Pull out of the data below the stretch of lines bounded by the one containing "Open the Вид menu" and the one containing "1297x702 pixels.", both bounds included, unchanged.

-- Provided entries --
###
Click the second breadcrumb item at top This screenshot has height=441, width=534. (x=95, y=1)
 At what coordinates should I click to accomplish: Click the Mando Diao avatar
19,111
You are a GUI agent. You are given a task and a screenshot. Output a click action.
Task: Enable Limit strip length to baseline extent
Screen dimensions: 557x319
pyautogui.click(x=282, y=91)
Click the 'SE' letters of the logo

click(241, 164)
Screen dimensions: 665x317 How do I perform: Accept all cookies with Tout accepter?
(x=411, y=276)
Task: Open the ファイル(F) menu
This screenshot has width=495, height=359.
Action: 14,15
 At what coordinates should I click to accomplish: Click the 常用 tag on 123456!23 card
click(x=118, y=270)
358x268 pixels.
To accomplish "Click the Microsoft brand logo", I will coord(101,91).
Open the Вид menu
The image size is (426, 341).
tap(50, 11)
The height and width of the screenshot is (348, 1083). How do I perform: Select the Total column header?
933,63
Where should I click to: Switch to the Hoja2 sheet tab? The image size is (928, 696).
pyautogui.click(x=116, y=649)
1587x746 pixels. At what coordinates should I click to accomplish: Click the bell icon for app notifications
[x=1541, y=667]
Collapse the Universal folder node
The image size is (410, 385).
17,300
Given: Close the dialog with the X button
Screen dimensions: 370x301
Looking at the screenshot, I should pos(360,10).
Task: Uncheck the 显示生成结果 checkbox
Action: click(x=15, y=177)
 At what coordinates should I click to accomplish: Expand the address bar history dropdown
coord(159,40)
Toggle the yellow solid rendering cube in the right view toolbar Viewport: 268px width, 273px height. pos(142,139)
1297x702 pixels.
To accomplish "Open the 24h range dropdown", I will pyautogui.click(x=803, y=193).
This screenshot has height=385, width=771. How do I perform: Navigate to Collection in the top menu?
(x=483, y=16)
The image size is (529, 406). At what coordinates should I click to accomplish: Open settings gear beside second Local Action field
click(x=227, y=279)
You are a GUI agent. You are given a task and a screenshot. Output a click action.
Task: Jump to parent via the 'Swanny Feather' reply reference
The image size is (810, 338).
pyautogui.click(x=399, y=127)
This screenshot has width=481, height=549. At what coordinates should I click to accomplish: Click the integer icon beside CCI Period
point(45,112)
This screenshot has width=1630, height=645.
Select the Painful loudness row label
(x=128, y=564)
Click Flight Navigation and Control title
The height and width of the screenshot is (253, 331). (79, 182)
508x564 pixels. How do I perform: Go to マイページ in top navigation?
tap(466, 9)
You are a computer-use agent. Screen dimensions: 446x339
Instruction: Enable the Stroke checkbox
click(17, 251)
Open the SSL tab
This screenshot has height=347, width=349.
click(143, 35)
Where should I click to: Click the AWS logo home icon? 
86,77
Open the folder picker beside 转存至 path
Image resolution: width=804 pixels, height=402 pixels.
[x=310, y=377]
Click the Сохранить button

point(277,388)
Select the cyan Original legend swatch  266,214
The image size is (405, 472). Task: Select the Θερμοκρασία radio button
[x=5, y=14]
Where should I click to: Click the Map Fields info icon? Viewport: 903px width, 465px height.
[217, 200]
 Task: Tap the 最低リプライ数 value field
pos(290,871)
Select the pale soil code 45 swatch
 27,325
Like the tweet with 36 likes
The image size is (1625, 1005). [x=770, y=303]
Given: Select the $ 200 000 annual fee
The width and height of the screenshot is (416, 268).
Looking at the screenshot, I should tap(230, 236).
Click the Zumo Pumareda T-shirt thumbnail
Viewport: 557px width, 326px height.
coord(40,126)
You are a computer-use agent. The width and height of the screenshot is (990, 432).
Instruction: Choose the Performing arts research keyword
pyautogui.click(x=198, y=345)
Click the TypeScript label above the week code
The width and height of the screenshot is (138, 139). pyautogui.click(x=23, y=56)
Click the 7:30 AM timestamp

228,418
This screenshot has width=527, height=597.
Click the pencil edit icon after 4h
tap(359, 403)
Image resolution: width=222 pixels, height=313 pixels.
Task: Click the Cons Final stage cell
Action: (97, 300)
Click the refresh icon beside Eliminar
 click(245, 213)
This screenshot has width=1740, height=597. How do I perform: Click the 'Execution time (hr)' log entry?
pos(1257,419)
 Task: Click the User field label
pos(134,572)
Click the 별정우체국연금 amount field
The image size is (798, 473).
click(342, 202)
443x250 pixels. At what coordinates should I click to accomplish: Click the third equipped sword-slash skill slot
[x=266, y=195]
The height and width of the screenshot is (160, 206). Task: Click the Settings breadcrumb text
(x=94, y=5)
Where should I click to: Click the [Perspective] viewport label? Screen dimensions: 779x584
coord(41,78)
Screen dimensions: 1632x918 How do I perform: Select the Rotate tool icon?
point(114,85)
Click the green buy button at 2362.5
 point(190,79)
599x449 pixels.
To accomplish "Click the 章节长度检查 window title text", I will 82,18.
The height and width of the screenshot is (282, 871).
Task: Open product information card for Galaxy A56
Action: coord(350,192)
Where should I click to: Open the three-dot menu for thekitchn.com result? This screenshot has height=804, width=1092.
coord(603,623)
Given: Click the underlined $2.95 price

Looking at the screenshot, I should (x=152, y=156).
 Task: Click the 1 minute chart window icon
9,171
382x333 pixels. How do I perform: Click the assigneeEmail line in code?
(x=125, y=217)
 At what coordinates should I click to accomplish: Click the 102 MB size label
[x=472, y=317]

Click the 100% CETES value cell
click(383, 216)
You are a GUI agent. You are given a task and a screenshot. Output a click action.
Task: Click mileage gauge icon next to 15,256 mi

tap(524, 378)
###
-- Answer to this problem --
Open the Вид menu
The image size is (426, 341).
tap(50, 11)
The height and width of the screenshot is (348, 1083). How do I perform: Select the Total column header?
933,63
Where should I click to: Switch to the Hoja2 sheet tab? The image size is (928, 696).
pyautogui.click(x=116, y=649)
1587x746 pixels. At what coordinates should I click to accomplish: Click the bell icon for app notifications
[x=1541, y=667]
Collapse the Universal folder node
The image size is (410, 385).
17,300
Given: Close the dialog with the X button
Screen dimensions: 370x301
Looking at the screenshot, I should pos(360,10).
Task: Uncheck the 显示生成结果 checkbox
Action: click(x=15, y=177)
 At what coordinates should I click to accomplish: Expand the address bar history dropdown
coord(159,40)
Toggle the yellow solid rendering cube in the right view toolbar Viewport: 268px width, 273px height. pos(142,139)
1297x702 pixels.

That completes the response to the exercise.